I was in need of a large-scale CMS, and Drupal was pointed out to me as something I should look into.
It seems like it's a wonderful CMS, but with one glaring problem (for my needs): the complete lack of an import feature. I have over 100,000 pages worth of information I want to import into several thousand categories.
It seems like I could set up categories as books and then add in pages into those books. The problem is, I obviously can't *manually* create several thousand categories and then go about separating over 100,000 pages into those categories + manually create each page under the appropriate book.
Is there any way to create books on a mass scale, or to import in several thousand pages at once into specified categories?
I can modify/prepare the information in any format/structure necessary. I just haven't found any modules (core or otherwise) that look like a viable solution.
If Drupal can't accomplish what I'm after, does anyone have any CMS recommendations that could?
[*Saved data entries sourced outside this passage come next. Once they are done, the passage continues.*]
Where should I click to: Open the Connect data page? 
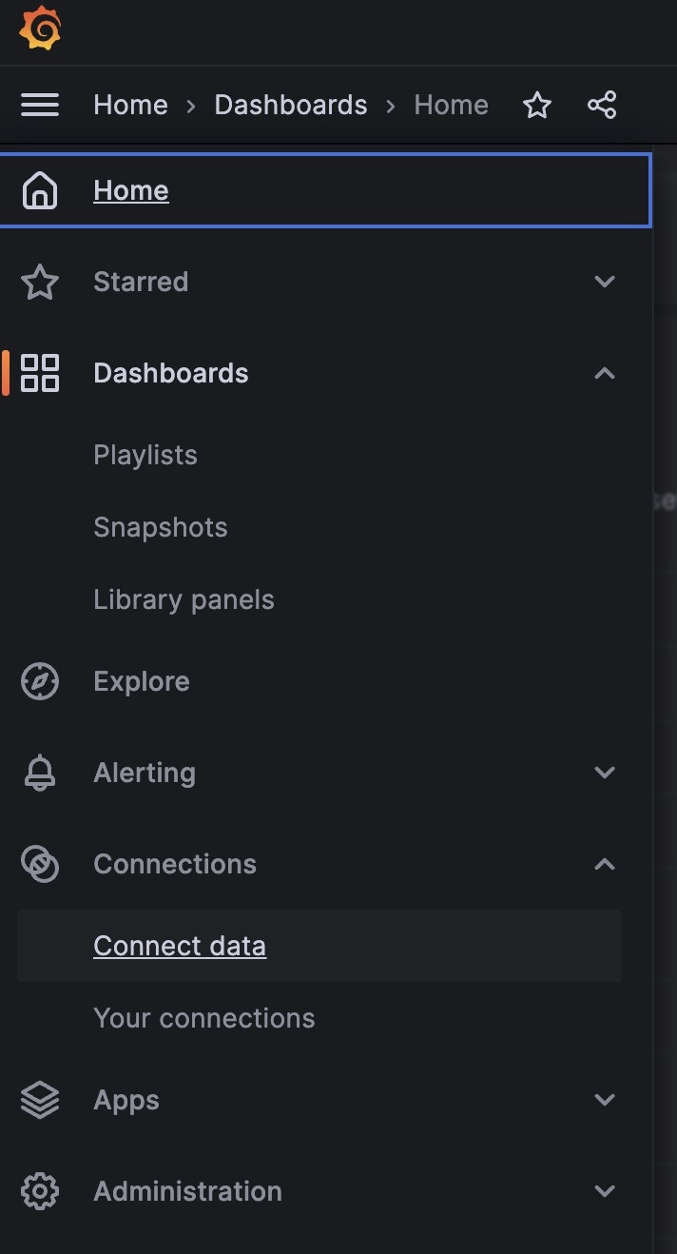[180, 945]
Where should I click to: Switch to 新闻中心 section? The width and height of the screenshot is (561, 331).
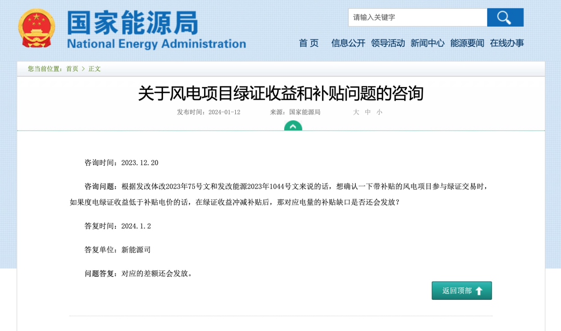(427, 44)
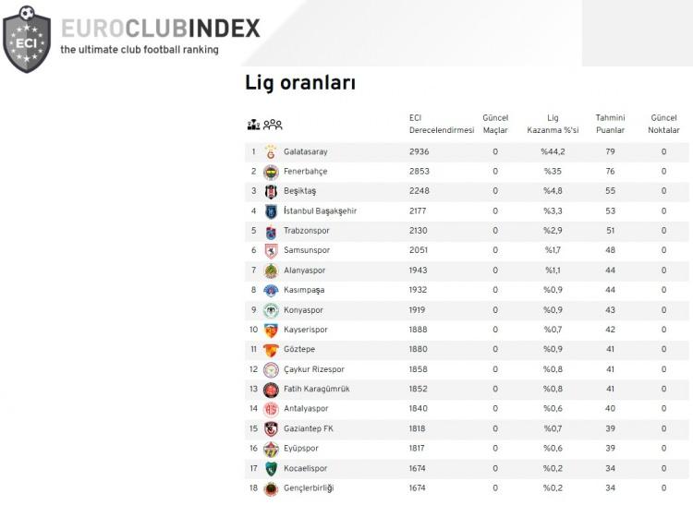Click the Samsunspor club crest
Image resolution: width=693 pixels, height=505 pixels.
271,251
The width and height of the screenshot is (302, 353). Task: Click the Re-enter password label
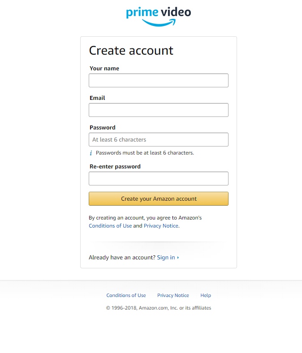(x=115, y=167)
I've been using Mediawiki, which works moderately well, but I want a more advanced/flexible/easily customized + upgraded CMS.
Thanks in advance for any help anyone can offer!
Comments
Import / Export Modules
Have you explored the Import / Export Modules Page?
Importing content
Hi,
I haven't done anything on quite that scale, but I did recently import around 500 pages into a book structure and, on another site, around 3500 pages into a CCK/taxonomy setup. It wasn't a simple 'install one module, hit import, and done' process, but it wasn't all that difficult. Most of the work involved is in preparing your sources for import.
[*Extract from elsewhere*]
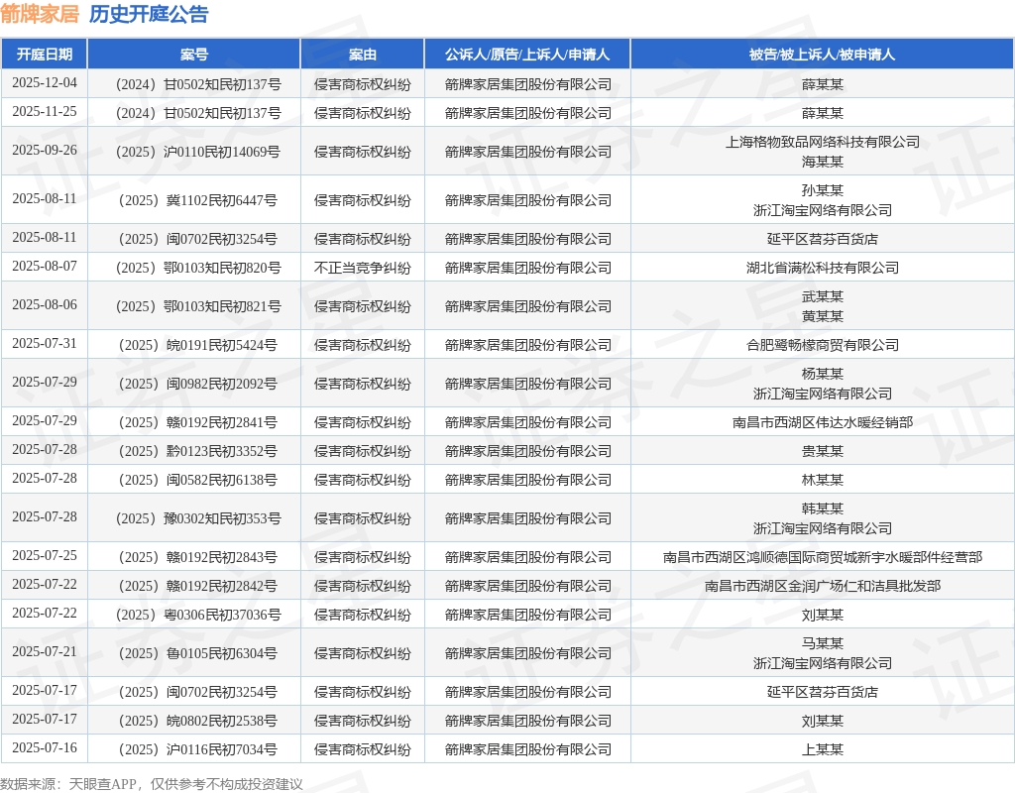Screen dimensions: 1015x793
Task: Click the 开庭日期 column header
Action: [44, 55]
The node_import module - http://drupal.org/project/node_import - worked nicely for me when converting & importing a Word doc via CSV to separate book pages. Because the pages had to respect the organisational heirarchy of the original Word doc, I imported the structure directly into the 'book' table of the database in a separate step.
The 3500 pages were in a SQL export from a Typo3 site. I imported this into a temporary table in the Drupal database, set up my new CCK content type with the fields I wanted, and then used PhpMyAdmin to insert the Typo3 columns into the corresponding CCK fields. For that project I also had to import calendar information into the 'date' table.
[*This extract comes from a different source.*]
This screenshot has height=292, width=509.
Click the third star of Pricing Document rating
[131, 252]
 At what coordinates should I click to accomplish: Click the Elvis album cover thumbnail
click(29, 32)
The final step was to import the categories into a Drupal taxonomy. There are two modules that can do this:
- http://drupal.org/project/taxonomy_csv - which does relatively simple imports from a CSV file.
- http://drupal.org/project/taxonomy_xml - which allows you to import/export entire taxonomy vocabularies, including heirarchy and description info.
I exported the relevant columns from the Typo3 data to a text file, which I then massaged into XML form with some regular expressions (Excel's XML export was too verbose to be worth it!) and then imported it using the taxonomy_xml module.
I guess what I'm trying to say is that you might need to use some other tools to prepare your import, rather than being able to use one module to import everything, but if you're not afraid of a bit of MySQL, you can successfully manage quite large, complex imports.
Thank you
Awesome post. Just what I was looking for. At least until a more formal import/export module is created. I also have an upcoming requirement on mass import. FYI to the developers, getting the data into a csv format is not so tough for most of us end users. Getting it into Drupal books/stories/pages/blogs/forum is. I love the idea that there is work being done on the specific doc type filters. That would be like two homeruns in one for me. Now I have to figure out how to use these chip in things for all the amazing capabilities here.
Very helpful, guys. Much
Very helpful, guys. Much appreciated.